Stepping into fashion business after her secondary school, Lateefah in interview with Daily Trust said it is not easy starting a business especially for a student. She however shared some tips that keep her grounded on the hustle.

She said, “When I finished secondary school, I didn’t take the UTME immediately, so my mum decided it would be better to go learn something pending the time I would gain admission into a tertiary institution.

“I have always had interest in tailoring, so it was very easy to make a choice. I spent two years plus learning it before I gained admission,” said Lateefah as she relived her early days in the business.

She formally registered ‘ILLA’ as a venture over a year ago because she said she wanted to be independent and relieve her parents of some burden.

“I wanted to be responsible for myself to an extent,” the lady from Kishi, Oyo state said.

She started with about N150,000 fund she raised through crowd funding after she put up a post sourcing for capital on Twitter.
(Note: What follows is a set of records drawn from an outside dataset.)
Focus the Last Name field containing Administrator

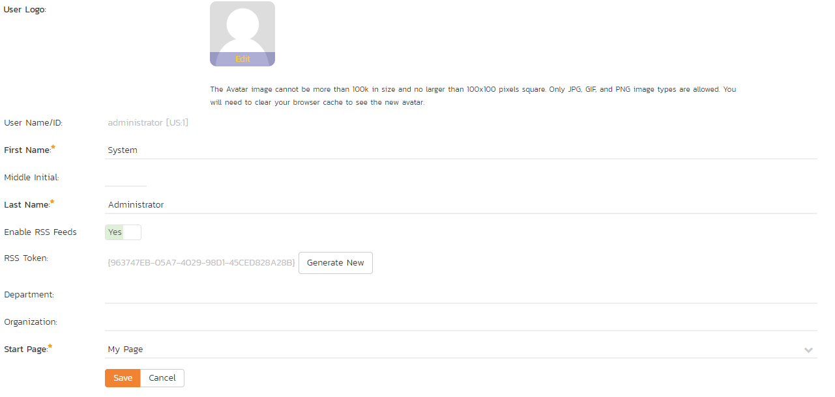461,204
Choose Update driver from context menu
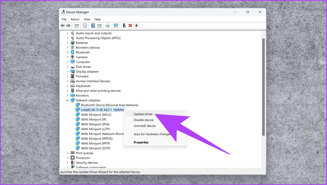This screenshot has height=185, width=327. [x=143, y=114]
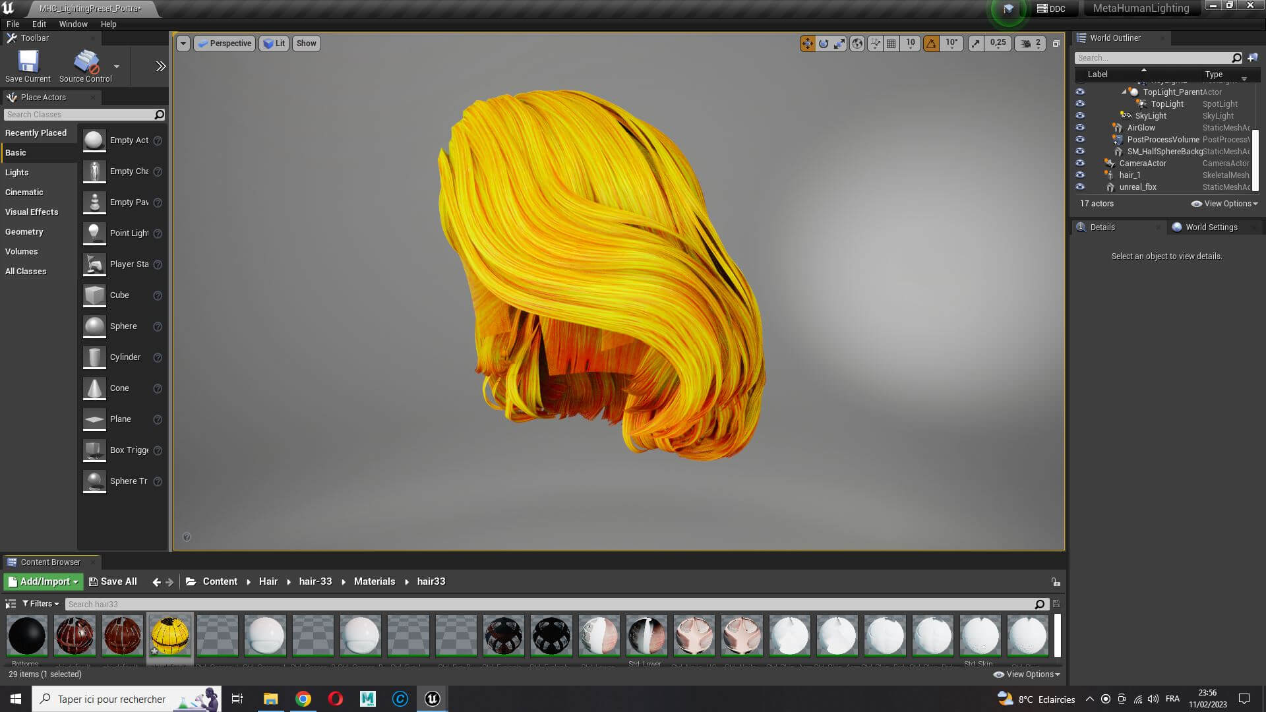The height and width of the screenshot is (712, 1266).
Task: Select the rotate gizmo tool in viewport
Action: click(x=824, y=44)
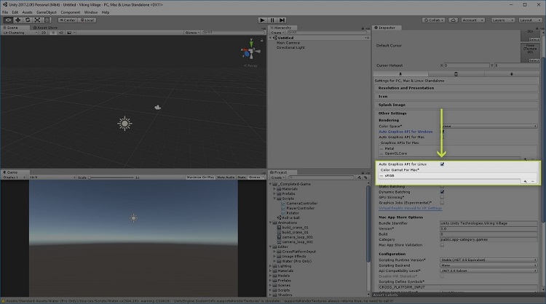This screenshot has height=304, width=546.
Task: Select Main Camera in Hierarchy
Action: [287, 43]

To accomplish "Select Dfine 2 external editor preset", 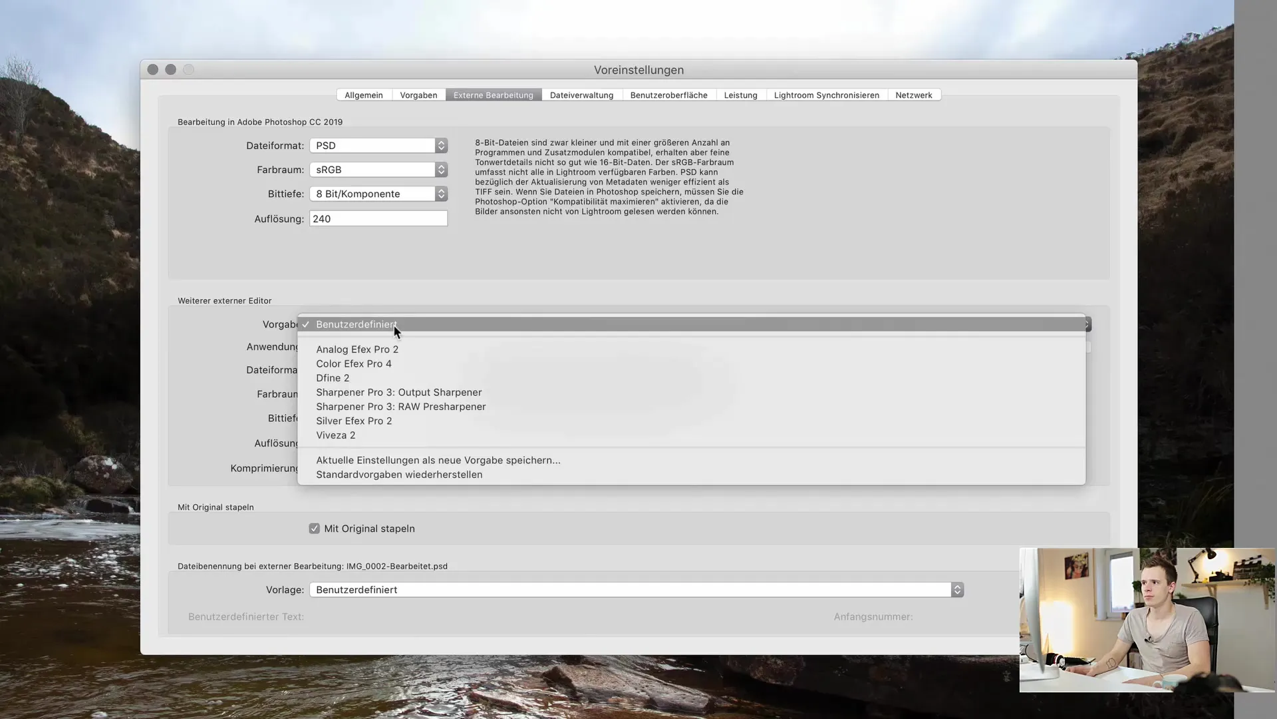I will tap(333, 377).
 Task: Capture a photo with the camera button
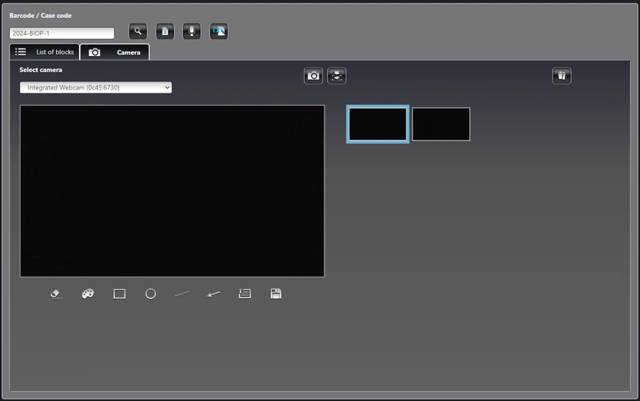(x=313, y=75)
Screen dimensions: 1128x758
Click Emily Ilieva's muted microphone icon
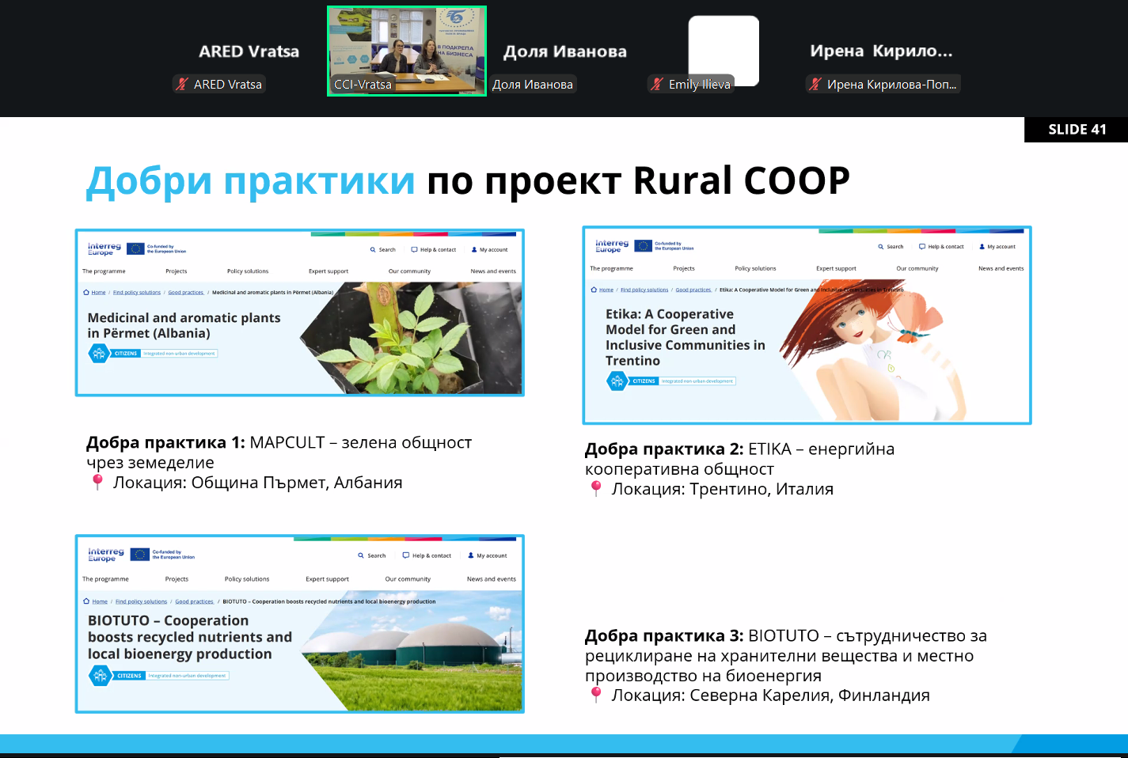point(657,84)
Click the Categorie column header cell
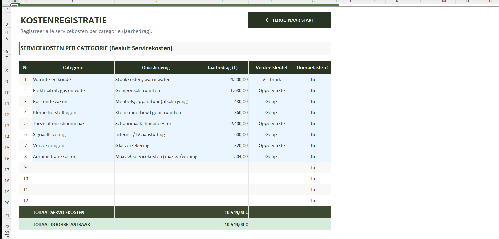Viewport: 499px width, 239px height. coord(73,67)
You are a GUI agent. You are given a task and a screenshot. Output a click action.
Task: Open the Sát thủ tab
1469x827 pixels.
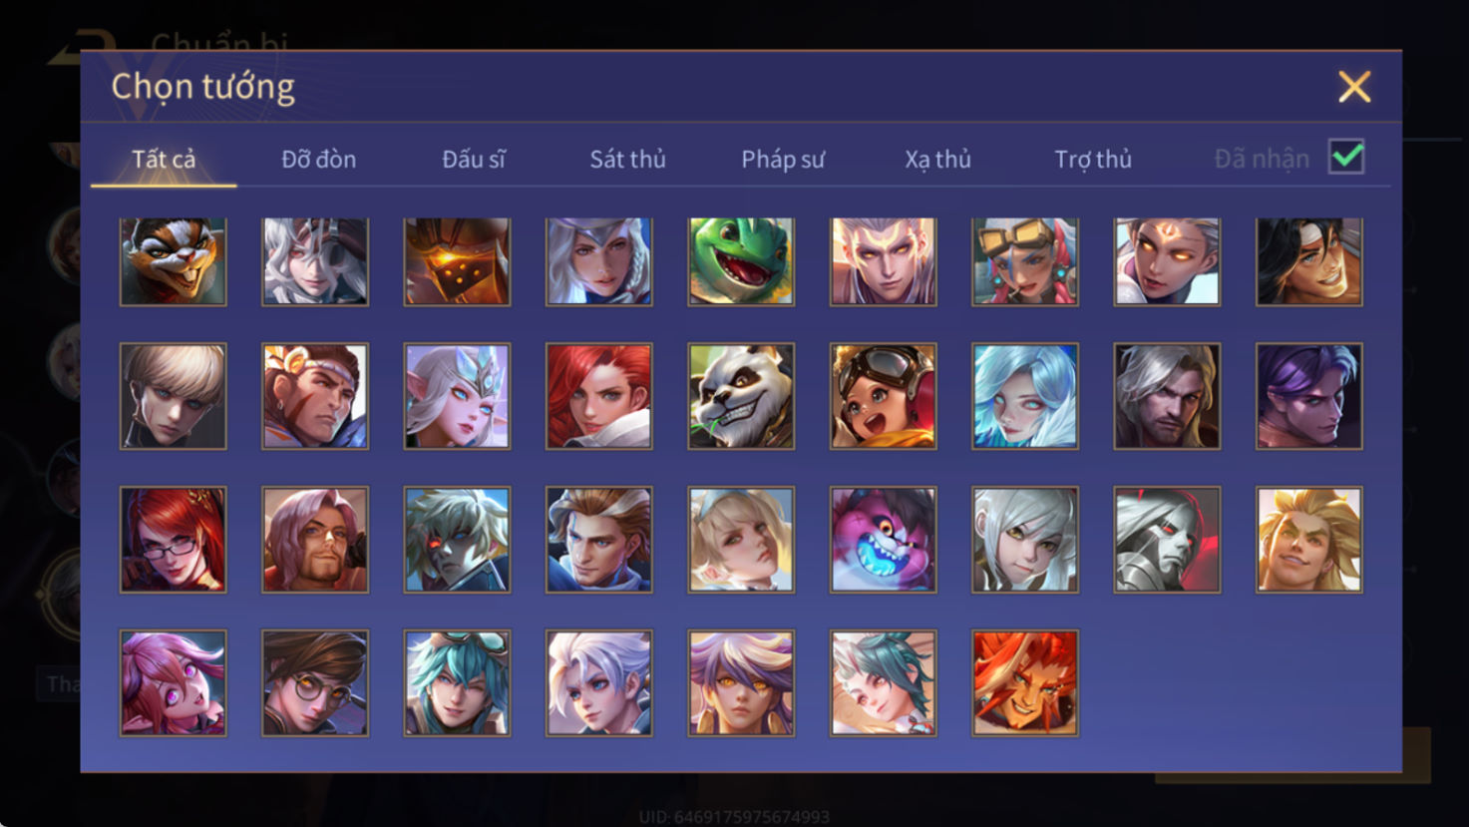coord(627,160)
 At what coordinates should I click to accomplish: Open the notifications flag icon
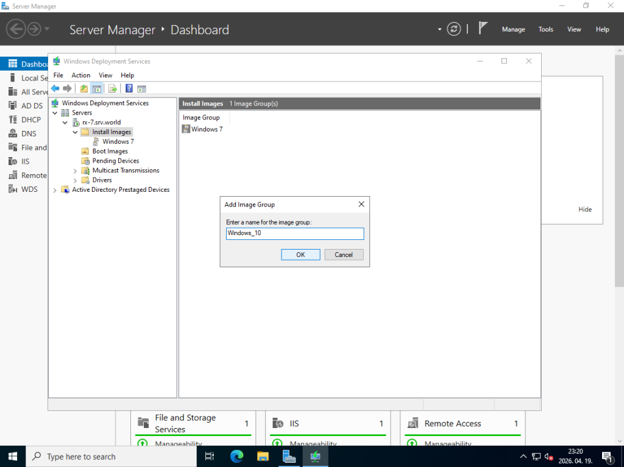483,29
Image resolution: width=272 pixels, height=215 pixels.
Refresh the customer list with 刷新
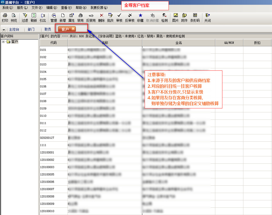34,18
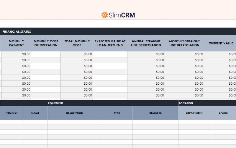This screenshot has width=236, height=148.
Task: Click the SlimCRM brand name text
Action: 122,15
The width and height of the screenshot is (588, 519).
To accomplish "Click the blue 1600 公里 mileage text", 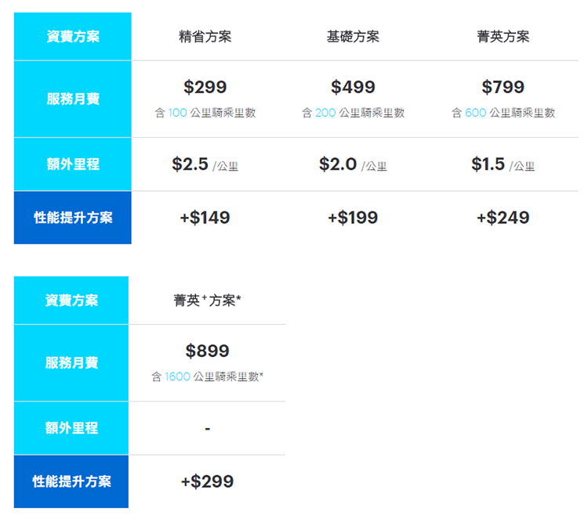I will tap(177, 377).
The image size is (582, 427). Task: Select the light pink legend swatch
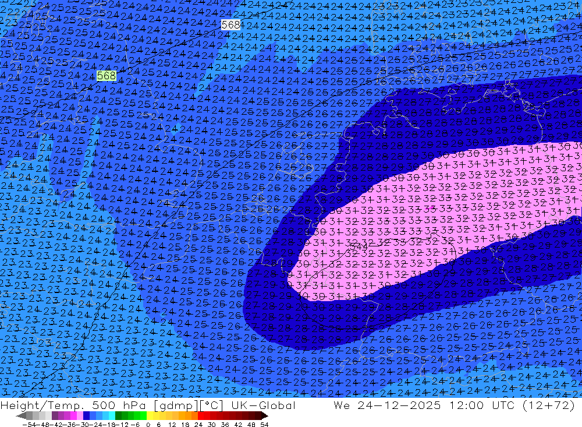click(x=80, y=416)
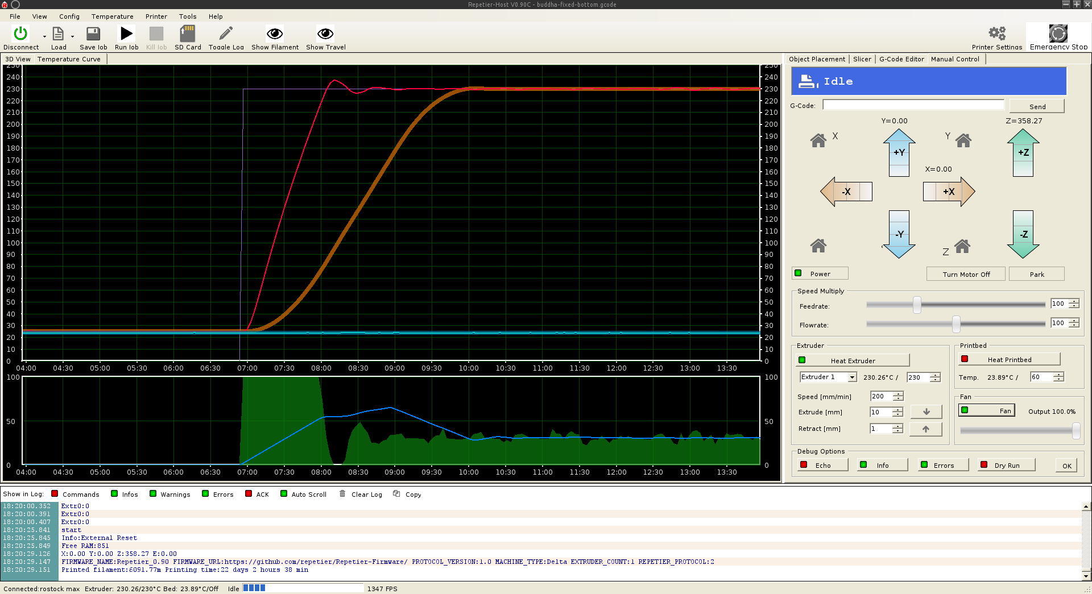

Narrating this experience, she said: ”My close friends motivated me to start it as the business. At first, I just wanted to sew and make people look good, but later I felt I could make money from it because I saw that people with less experience were already making waves and I felt I can do more.”

The fashion mogul noted that the business is quite lucrative but below her expectation as she makes between N25,000 and N40,000 monthly.

She targets customers that want to be modest and classy between ages of 17 and 60. “I attract customers mostly through tagging social media influencers on my social media post and by putting my discounts once in a while,” Lateefah noted.

Hustling and studying is big hurdle

Her key challenge in expanding her business is that combining her studies and the business; she could hibernate the business when work schedules become much and then return again.

“Most times, the outfits are made on request and are not available immediately for delivery when people enquire,” she said about another of her business challenge.

Not relenting, Lateefah said the best life is an independent one and so she advised other young people seeking jobs to learn a skill. “Jobs are not easy to come by, and most pays are ridiculous. Having a talent and being expendable, being able to take freelance jobs helps one.”

In the fashion industry, she said prospective CEOs must know what their target audience wants before starting and moreover, knowing what people need helps the business achieve its goals, said Lateefah.

She also encouraged them to be professionals in any field they choose noting that to be a professional in the fashion business hone would have to be able to evolve and be open to learn new things and trends.